In our research, we employed air-quality sensors (AQS) to measure an array of environmental parameters, encompassing levels of particulate matter, relative humidity, and ambient temperature. PEF was monitored in parallel with these air-quality metrics under four distinct environmental conditions: typical daily conditions, conditions with moderate dust/smoke enrichment, moderate temperature conditions, and moderate humidity conditions. Given the observational nature of our study, we instructed participants to measure their PEF and document the readings from the AQS in their primary living and sleeping spaces during standard conditions. An average AQS value was computed from these recorded values for analysis. Under the conditions of moderate dust/smoke enrichment, participants were instructed to record PEF and AQS measurements during their routine home incense-burning activities. For scenarios with moderate temperature, participants were asked to conduct the PEF and AQS measurements in the afternoon within a room where the air conditioning system had been turned off for the entire day. Finally, in the conditions of moderate humidity, participants recorded PEF and AQS measurements during the afternoon in a room where the air conditioner was operating in its dehumidifying, or "dry", mode without its cooling function activated.
The collected environmental data was rigorously analyzed in tandem with the participants' lung function data. We applied simple statistics to discern patterns and correlations between specific environmental conditions and changes in PEF values (details are in the results section). This approach allows us to establish a baseline of how each individual's lung function, as measured by PEF, responds to different environmental conditions. This analysis formed the basis of our proposed personalized alert system, enabling us to identify potential environmental triggers for each individual and thereby tailor the alert system to each participant's unique profile.

3. Results and Discussion

3.1. PEF in Standard Environment Condition

The collected data from the air-quality device, in conjunction with corresponding best of three PEF reading after a duration of 20 minutes spent within a standard indoor environmental condition, is demonstrated in Table 3. From the table we can conclude: First, we conducted a comparative analysis between our custom-built sensor and the commercially available counterpart. By comparing these air-quality measurements, we identified a high mean correlation coefficient of the recorded values of 95%. The noteworthy correlation coefficient signifies the reliability and accuracy of our custom device when compared against the commercial standard. This demonstrates the potential of our customized device as an affordable, yet precise open-sourced tool for monitoring air-quality and potential asthma triggers in real-time, and its potential integration into a personalized alert system for asthma management.
Second, we juxtaposed the air quality values derived from these sensors with the recorded PEF values. In other words, we evaluated the pearson correlation coefficient for each environmental variable in relation to the PEF values. Results are illustrated in Table 4. This assessment allowed us to discern which environmental factors had the greatest effect with PEF values. We found that the PM2.5 value had the strongest correlation with the PEF value. Other parameters, however, did not demonstrate a significant correlation (<0.5). These preliminary results suggest that PM2.5 levels are important to monitor, as they potentially exert a significant impact on PEF values.
Third, Table 3 confirms the healthy status of all study participants. Their PEF values were categorized following the criteria established by the Hankinson model [32]. According to this model, PEF values exceeding 80% of the predicted optimum are classified as 'normal' - a category often referred to as the 'green zone'. All participants in our study fell within this 'green zone', underscoring their healthy condition.

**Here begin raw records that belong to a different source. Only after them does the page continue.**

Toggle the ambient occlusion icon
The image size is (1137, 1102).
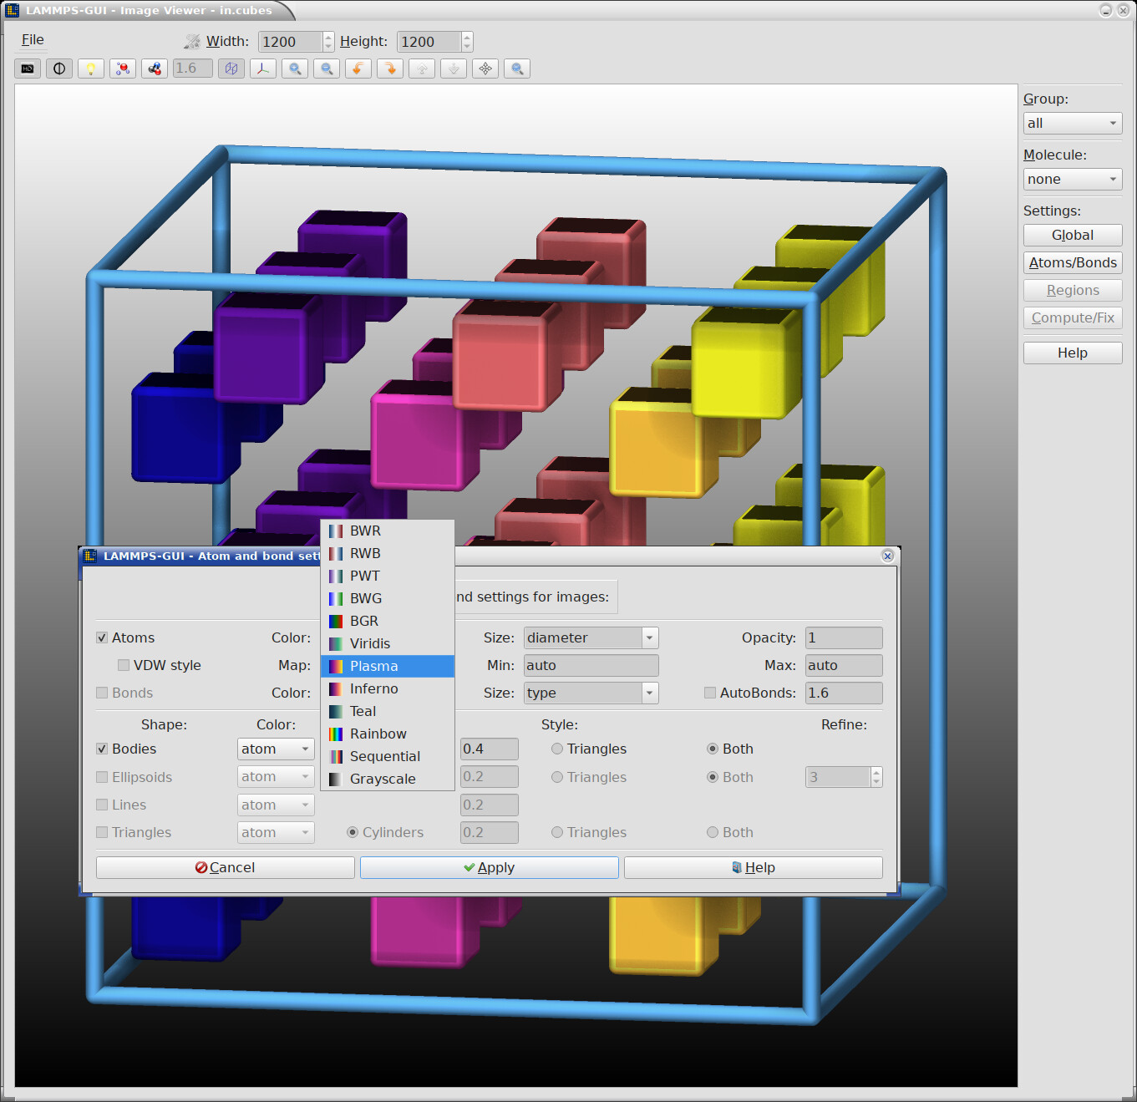point(59,69)
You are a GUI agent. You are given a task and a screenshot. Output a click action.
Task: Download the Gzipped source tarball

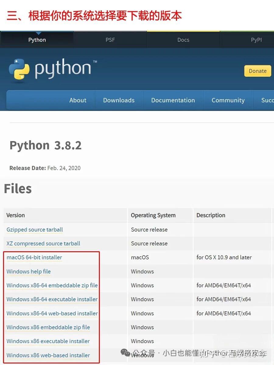(x=34, y=230)
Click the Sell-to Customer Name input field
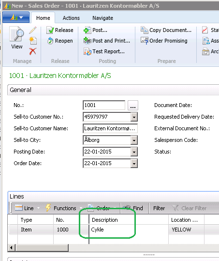The image size is (219, 261). pos(110,128)
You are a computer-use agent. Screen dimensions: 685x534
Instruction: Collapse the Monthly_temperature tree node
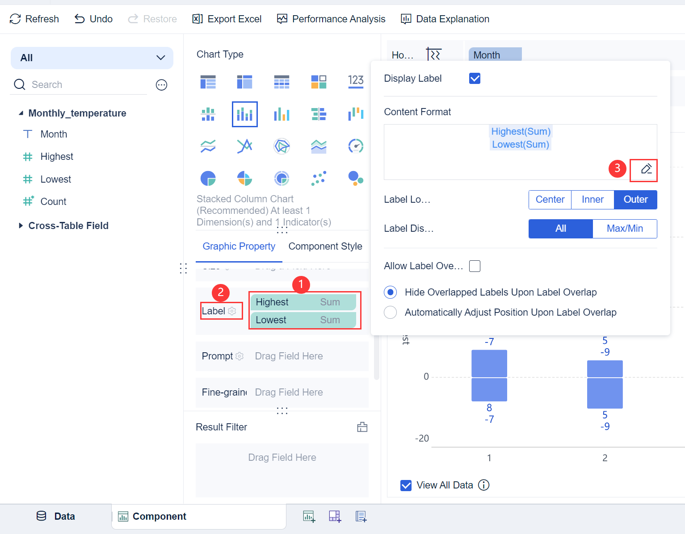(x=21, y=113)
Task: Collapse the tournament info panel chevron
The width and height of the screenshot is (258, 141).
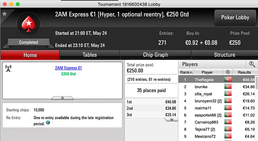Action: (63, 98)
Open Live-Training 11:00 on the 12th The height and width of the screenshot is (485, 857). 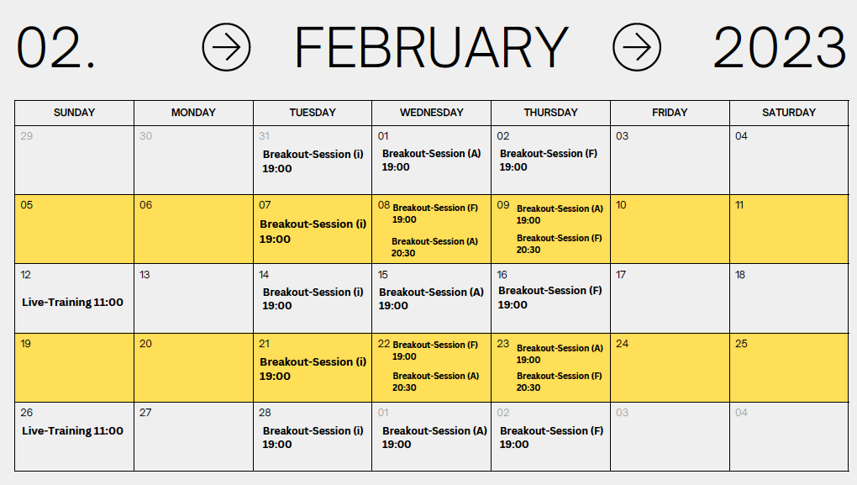click(73, 302)
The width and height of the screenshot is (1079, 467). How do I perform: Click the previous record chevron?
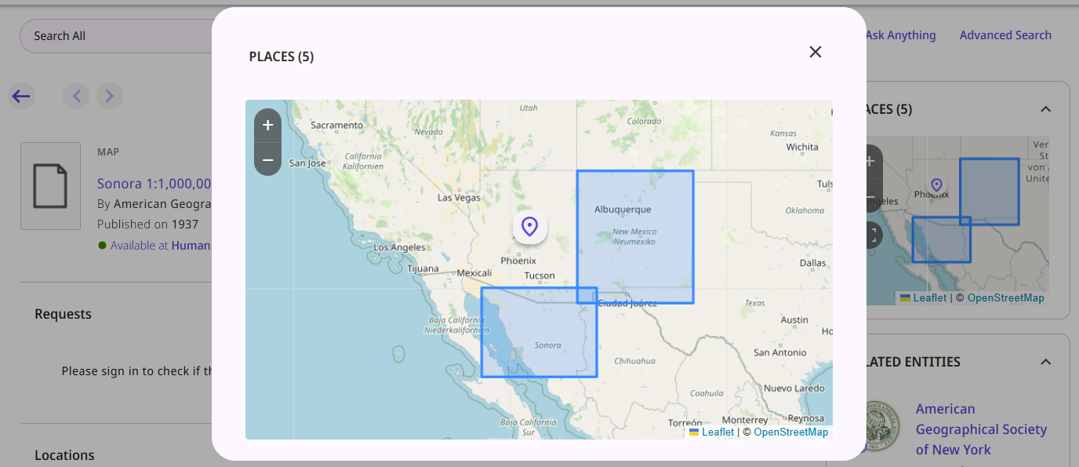(x=76, y=95)
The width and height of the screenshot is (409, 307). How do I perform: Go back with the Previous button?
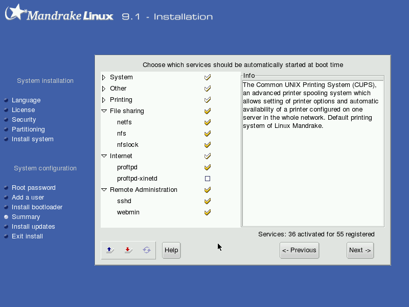(299, 250)
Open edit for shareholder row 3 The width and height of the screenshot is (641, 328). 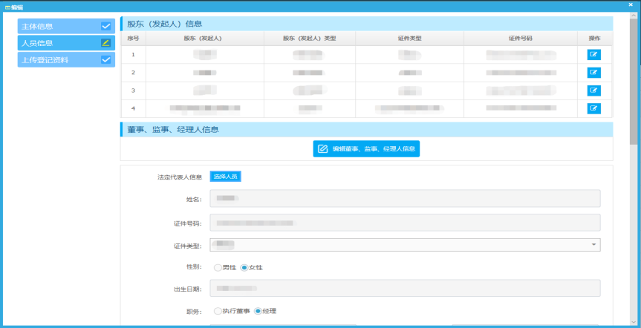[x=594, y=91]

3.2. PEF in different Environment Condition

Table 5 showcases the average and the standard deviation (SD) values registered from the air-quality sensor across varying environmental conditions to which the study participants were experienced. For ease of understanding, we've categorized these environmental conditions into 1) Air-quality room (Good, Medium), 2) Temperature (Normal, Slightly-Hot), and 3) Humidity (Normal, Slightly-High). In the interest of safeguarding our participants, we consciously avoided subjecting them to drastic changes in environmental conditions, which could have possibly resulted in a more substantial correlation with PEF values. Despite this approach, which might be viewed as a limiting factor, our intent was to maintain the study as an initial exploration primarily aimed at understanding the overall effect of diverse environmental parameters on PEF values. The driving principle behind this decision was our objective to validate our study's concept, while ensuring that participant safety remains paramount. The table indicates that in a room with medium air-quality, there was a noticeable rise in PM2.5 levels by 67%. Similarly, in a room with a slightly elevated temperature, there was a 45% increase in the temperature recorded. Moreover, in a room with slightly high humidity, the humidity levels saw a surge of 66%.
Table 6 presents the PEF values under the different environmental conditions. This table reveals that PEF responds differently to different environmental conditions among participants. For instance, a noticeable decrease in PEF values was observed in some individuals when exposed to high levels of particulate matter PM2.5, suggestive of a potential trigger. Contrarily, variations in humidity and temperature did not evoke significant changes in PEF measurements for certain participants. Despite all participants experiencing the same environmental settings shifts, their PEF values varied, suggesting that their respiratory systems responded uniquely to these stimuli. Participants 3, and 10, for instance, demonstrated heightened sensitivity to minor changes in room air-quality in comparison to others. Consequently, it might be beneficial to establish lower thresholds for their air-quality alarms. By doing so, these individuals would receive early warnings, enabling them to vacate the room ahead of others, thereby ensuring their well-being.
The numbers underlined in the table represent participants who reported experiencing respiratory discomfort during the experiment, as per the first question of the administered survey. In response to the second and third questions of the survey, which probe for potential factors influencing data collection or any noteworthy comments, there were no significant points reported. These underlined values highlight some notable observations. Participant 10 reported experiencing respiratory discomfort, which corresponded with a significant drop in her PEF value (>0.4). Conversely, Participant 9 reported respiratory discomfort without a corresponding dip below the predetermined PEF threshold (<0.4). This is aligned with variability of normal human physiology and suggests that the threshold value for air quality alerts should be personalized and dynamically adjusted, considering each individual's unique respiratory comfort level.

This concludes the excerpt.